Soyoung Park: Snowglobe (Buch)

Soyoung Park
Snowglobe
(Snowglobe, 2020)
Übersetzung: Bettina Ain
Piper, 2025, Paperback, 400 Seiten, 17,00 EUR

Rezension von Gunther Barnewald

Der vorliegende Roman aus dem Jahr 2020 wurde 2024 ins Englische übersetzt und von dort aus nun 2025 ins Deutsche.


Die Welt hat einen globalen Krieg erlebt, in dessen Folge eine weltweite Eiszeit aufgetreten ist (wahrscheinlich durch ein „nuklearer Winter“ genanntes Phänomen, bei dem große Mengen Staub aufgewirbelt werden, die das Sonnenlicht dauerhaft behindern; die Autorin äußert sich in ihrer Geschichte hierzu aber nicht näher).

In Korea hat man deshalb lokale Kraftwerke installiert, die für Strom und Wärme sorgen. Die umliegenden Dörfer sind durch eine Eisenbahnlinie verbunden.
Der einzige warme Ort in (wahrscheinlich Süd-)Korea (auch hierzu äußert sich die Autorin nicht) ist eine Glaskuppel namens Snowglobe (im Deutschen etwa Schneekugel), die angeblich über einem Vulkanschlot errichtet worden sein soll.

Hier leben aber nur Menschen, die mit dem Fernsehen zu tun haben und die reiche Familie Yibonn, der die Yibonn Media Group und damit die ganze Stadt unter der Kuppel gehört.

Die anderen Bewohner haben fast ausnahmslos mit dem Film zu tun, denn in dieser „Schneekugel“ werden ganz viele Live-Sendungen produziert, die ständig landesweit ausgestrahlt werden. So wird fast jeder Bewohner von Snowglobe rund um die Uhr überwacht und aufgezeichnet.
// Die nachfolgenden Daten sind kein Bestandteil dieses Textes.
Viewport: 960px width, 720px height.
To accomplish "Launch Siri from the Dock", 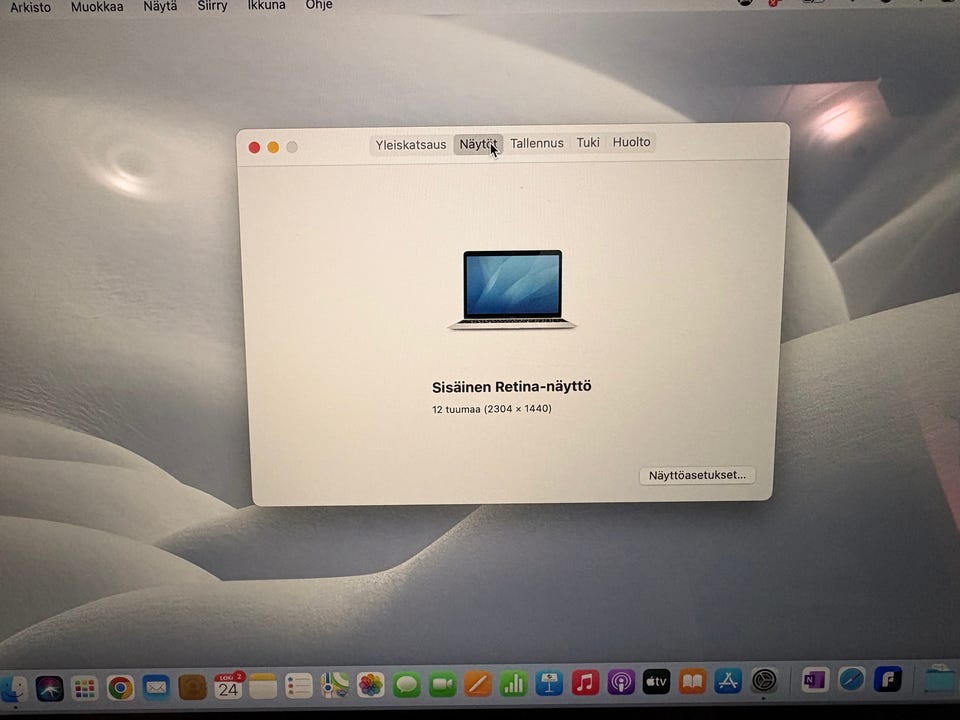I will coord(50,689).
Ausnahmen sind nur die Regisseure der Sendungen, die oft schalten und walten können wie sie wollen, so lange sie erfolgreich sind.

Dies zu werden ist auch der Traum der jungen Jion Chobahm, die scheinbar zufällig auch genauso aussieht wie die junge Star-Schauspielerin Goh Haeri, die eine Hauptrolle in einer der landesweit bekanntesten Shows hat, in der sie von Geburt an mitspielt (in Gegensatz zum Protagonisten des bekannten Hollywood-Films „Die Truman-Show“ weiß Haeri aber um ihre Rolle).

Eines Tages bekommt Chobham die Chance ihres Lebens geboten, denn die Regisseurin von Goh Haeris Show wendet sich heimlich an sie mit der Bitte, für Haeri einzuspringen, habe diese sich doch das Leben genommen.

In ihrer ersten Begeisterung reist Chobham mit der Regisseurin und einem Bodyguard nach Snowglobe, um dort festzustellen, dass die dauernde Überwachung durch Kameras kein wirkliches Zuckerschlecken ist, zumal die Regisseurin vor ihrer Ankunft dort den Bodyguard eiskalt sterben lässt.

Noch schwieriger wird die Lage allerdings für die junge Frau, als sie mehreren Geheimnissen in und um Snowglobe auf die Spur kommt, und zwar nicht nur dem Mysterium der begehbaren Spiegel. Bald steht Jobham auf der Abschussliste...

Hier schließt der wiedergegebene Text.